In 63 BCE the Roman general Pompey conquered Jerusalem and made the Jewish kingdom a client of Rome.

The deaths of Pompey (48 BCE), Caesar (44 BCE), and the related Roman civil wars relaxed Rome's grip on Israel, and as a result, in 40 BC the Parthian Empire and their Jewish ally Antigonus the Hasmonean defeated the pro-Roman Jewish forces of high priest Hyrcanus II, Phasael, and Herod, invaded the Roman eastern provinces and manage to expell the Romans. Antigonus the Hasmonean was made king of Judea. Herod later on fled to Rome where he was elected "King of the Jews" by the Roman Senate.

In 37 BCE, Herod the Great took back Judea with Roman support. Herod turned Antigonus over to Mark Antony, who had him beheaded,[25] ending the rule of the Hasmonean dynasty.

[edit] Under Roman rule (37 BCE-324 CE)

The installation of Edomite Jew Herod the Great as King of Israel created a Jewish client state of the Roman Empire in 37 BCE ended the Hasmonean dynasty. Subsequently, a new period of architecture under Herod occurred, with the Second Temple being built in Jerusalem, along with Herod's Palace, numerous Temples across the country, the Caesarea Maritima, a water channel and pilgrim road in Jerusalem, and Roman public facilities.
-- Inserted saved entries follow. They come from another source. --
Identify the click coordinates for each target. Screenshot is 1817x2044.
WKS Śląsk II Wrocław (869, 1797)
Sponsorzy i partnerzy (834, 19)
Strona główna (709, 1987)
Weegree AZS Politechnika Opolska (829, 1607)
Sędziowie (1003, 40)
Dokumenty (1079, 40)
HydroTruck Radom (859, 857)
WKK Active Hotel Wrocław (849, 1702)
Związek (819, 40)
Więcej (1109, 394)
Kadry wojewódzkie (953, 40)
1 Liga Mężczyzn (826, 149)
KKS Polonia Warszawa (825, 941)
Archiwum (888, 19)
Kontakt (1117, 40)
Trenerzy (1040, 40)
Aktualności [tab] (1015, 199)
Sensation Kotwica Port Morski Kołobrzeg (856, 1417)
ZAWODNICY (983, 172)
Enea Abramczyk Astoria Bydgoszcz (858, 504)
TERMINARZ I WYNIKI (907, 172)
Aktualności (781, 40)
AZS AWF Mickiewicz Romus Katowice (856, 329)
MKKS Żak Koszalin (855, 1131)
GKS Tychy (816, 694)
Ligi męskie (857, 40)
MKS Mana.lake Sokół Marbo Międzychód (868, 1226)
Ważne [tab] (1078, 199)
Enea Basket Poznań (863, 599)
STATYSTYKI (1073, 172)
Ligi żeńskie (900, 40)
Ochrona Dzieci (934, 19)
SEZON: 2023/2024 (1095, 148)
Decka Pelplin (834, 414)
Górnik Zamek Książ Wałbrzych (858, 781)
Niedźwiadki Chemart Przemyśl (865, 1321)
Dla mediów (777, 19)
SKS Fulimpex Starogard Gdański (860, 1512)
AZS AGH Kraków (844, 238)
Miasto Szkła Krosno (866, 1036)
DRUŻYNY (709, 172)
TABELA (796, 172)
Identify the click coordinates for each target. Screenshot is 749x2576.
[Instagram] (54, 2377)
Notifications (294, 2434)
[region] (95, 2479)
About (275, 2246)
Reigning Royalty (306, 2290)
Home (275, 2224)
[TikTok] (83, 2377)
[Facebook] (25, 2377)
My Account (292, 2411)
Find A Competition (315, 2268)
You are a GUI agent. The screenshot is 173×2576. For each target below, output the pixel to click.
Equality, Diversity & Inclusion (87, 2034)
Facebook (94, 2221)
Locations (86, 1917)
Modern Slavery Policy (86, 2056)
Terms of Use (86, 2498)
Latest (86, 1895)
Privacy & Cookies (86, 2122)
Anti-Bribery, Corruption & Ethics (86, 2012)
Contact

In Ashkelon, Herod built elaborate bath houses, elaborate fountains, and large colonnades. His son, Herod Antipas, founded Tiberias as a Jewish city, and made it his personal realm in the Galilee.

Judea under Roman rule was at first an independent Jewish kingdom, but gradually the rule over Judea became less and less Jewish, until it became under the direct rule of Roman administration (and renamed the Iudaea Province), which was often callous and brutal in its treatment of its Judean subjects. In 66 CE, Judeans began to revolt against the Roman rulers of Judea. The revolt was defeated by the Roman emperors Vespasian and Titus. The Romans destroyed much of the Temple in Jerusalem and, according to some accounts, stole artifacts from the temple, such as the Menorah. Altogether, 1,100,000 Jews perished during the revolt and another 97,000 were taken captive.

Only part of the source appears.